Nominee quizzed about murder case, dangerousness hearings


STATE HOUSE, BOSTON, MAY 14, 2014…. One of the toughest cases defense attorney William Sullivan ever tried was the murder trial of an 18-year-old Wayland football player accused of strangling and slashing his ex-girlfriend a month after they both graduated from high school.

Sullivan defended Nathaniel Fujita, who was convicted of murdering Lauren Astley in March 2013. He was sentenced to life in prison without parole. The two had dated for three years, and had recently broke off the relationship when Astley was found dead in a marshy area off Route 27.

“It was a horrible case. It was very, very sad,” Sullivan told members of the Governor’s Council Wednesday during a hearing on his nomination by Gov. Deval Patrick to become a Superior Court judge.

Sullivan, a defense attorney who runs a private practice in Quincy, was asked about the case by Councilor Marilyn Devaney.

The two families had known each other for years, he said. “You would walk into the courtroom, and just feel the sadness,” Sullivan said.

During the trial, Sullivan did not dispute that Fujita killed Astley, but argued he experienced a “brief psychotic episode” and could not control his actions. The murder made national headlines, and was later featured on the crime show 48 Hours. Sullivan appeared on the show to talk about the mental health aspects of the case.

He told council members he originally was not planning to do the television interview, only agreeing after Fujita’s family requested he be a part of it.

“They were concerned that without somebody talking about the mental health issue, that it might get lost,” he said.

The topic of domestic violence came up later in the hearing when Sullivan said he was “not a big fan” of dangerousness hearings, questioning the constitutionality of them. Under state law, prosecutors can request pretrial detention or release with conditions, based on the likelihood the defendant will hurt someone.

Sullivan said when he started as a lawyer, only federal prosecutors could hold someone in custody.

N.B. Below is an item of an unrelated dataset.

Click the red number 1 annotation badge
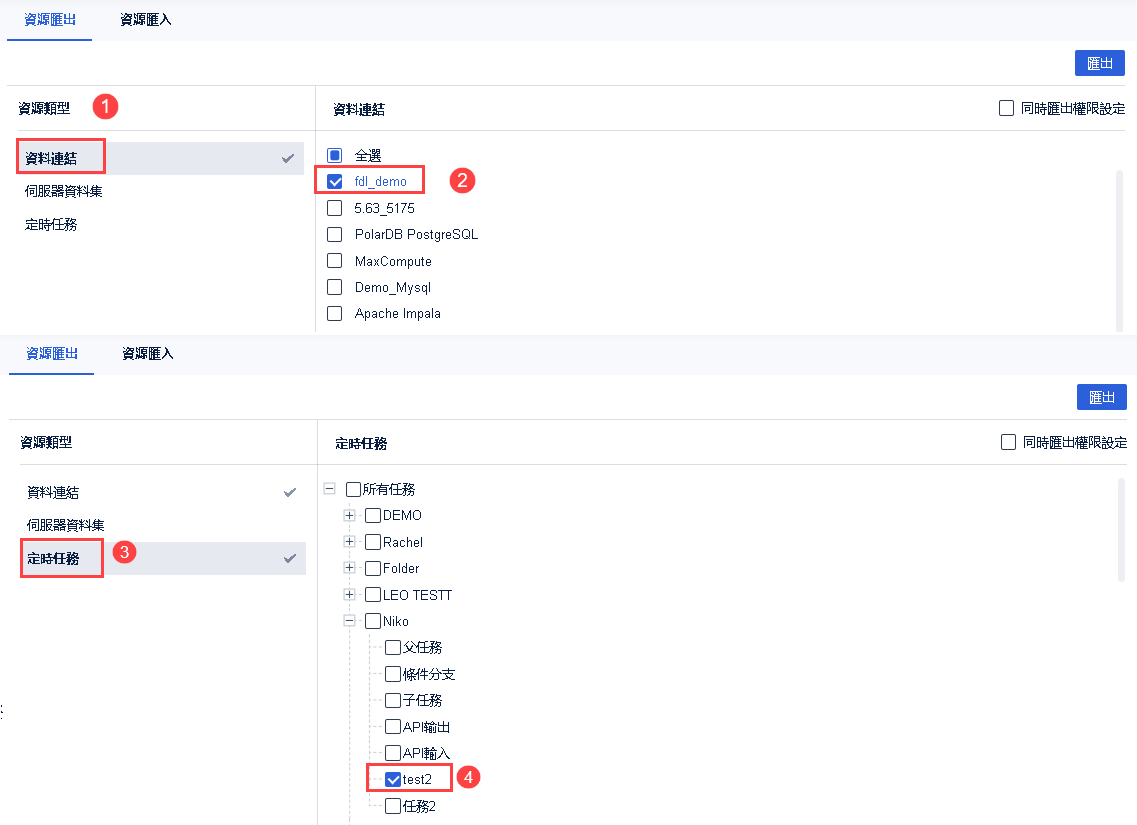The width and height of the screenshot is (1137, 825). [106, 106]
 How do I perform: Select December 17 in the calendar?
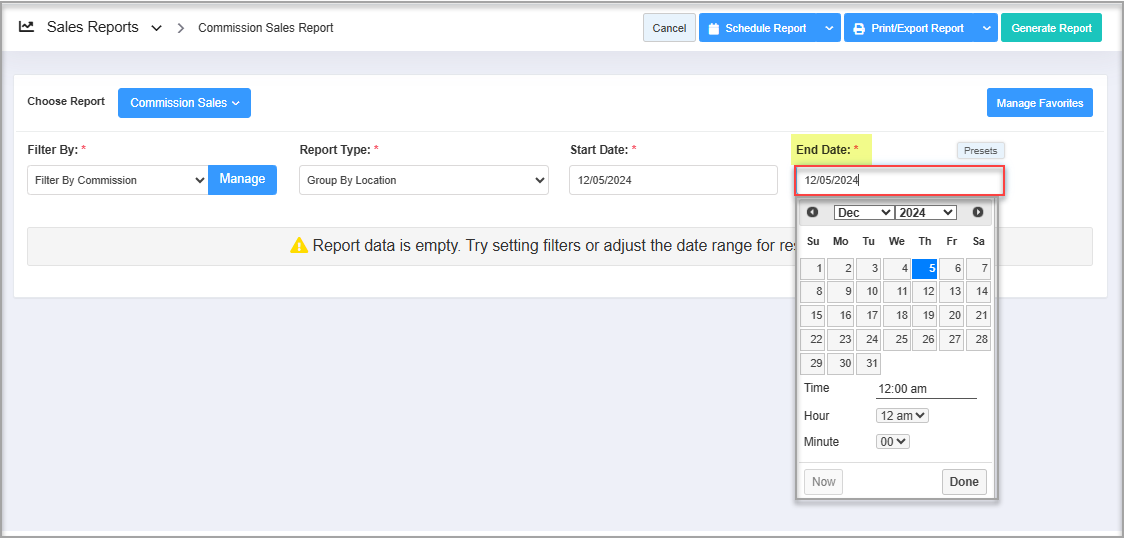point(868,315)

He said he has never been comfortable with the process, but recognizes it is state law and individuals should be held if “the Commonwealth can prove and meet that burden.”

Councilor Jennie Caissie said his opinion of dangerousness hearings concerned her.

“I got two words for you – Jared Remy,” Caissie said, referring to the case of a Waltham man accused of murdering his girlfriend, Jennifer Martel, last August.

The Middlesex District Attorney’s office has been criticized for its handling of the case before Martel’s murder.
Sullivan said his opinion about dangerousness hearings is philosophical, and would not influence him on the bench.

“As I’m sitting here, I’m not a fan. If I’m on the bench….if I am a judge, I am sworn to do that,” he said.

Sullivan said when he was a prosecutor in the Norfolk District Attorney’s office in the 1980s, dangerousness hearings did not exist, leaving prosecutors to approach the problem in different ways. He has watched the hearings develop as a defense attorney, he told the council.

Councilor Terrence Kennedy asked Sullivan if he has seen an increase in the number of hearings, known as 58A, since the Remy case. Sullivan said yes, describing it as a “seismic shift.”

“This is not an uncommon type of reaction when you have these types of highly publicized cases,” Sullivan said.

Kennedy asked if he thinks people are being held as an overreaction. Sullivan said, “I would say there probably is.”

Caissie also asked Sullivan his opinion of putting the legalization of casino gambling on the ballot, a case currently before the state Supreme Judicial Court. Sullivan said it was a tough question because the gaming law is so far along in the process.

“There is something that seems a little bit out of sorts, to let it get this far into the process, and then say now we are going to be able to stop this,” he said. “If they were led to believe that this thing was in stone, that’s kind of hard.”

Caissie later said she was impressed with his credentials.

Sullivan served from 2003 to 2007 on the state Judicial Nominating Commission, the panel that recommends judicial candidates to the governor. Councilor Michael Albano asked him which judge who appeared before the commission he would compare himself to. Sullivan said it was difficult to compare.

Sullivan currently is a partner at the law firm Sullivan & Sweeney in Quincy. In the early 1980s, he worked for two years as an assistant district attorney in the Norfolk County District Attorney’s office. He also worked as a special assistant to the Quincy city solicitor from 2006 to 2008.

He received his law degree from Boston College Law School, and an undergraduate degree from the University of Notre Dame.

Norfolk County District Attorney Michael Morrissey said prosecutors will be sad to see him go because they like the challenge he presents when trying a case. “Billy is one of those people that raises the game,” he said.

“We think he is the type of fair-minded reasonable individual we would all like to see on the bench,” Morrissey said.

He added, “I hope you will consider the fact that even prosecutors wish him well.”

Norfolk County prosecutor Jeanmarie Carroll, who has worked on opposite sides from Sullivan for many years, described him as someone who represents his clients as aggressively and skillfully as any attorney she has ever seen. “I can clearly state in my mind, he represents the very best of the bar,” she said.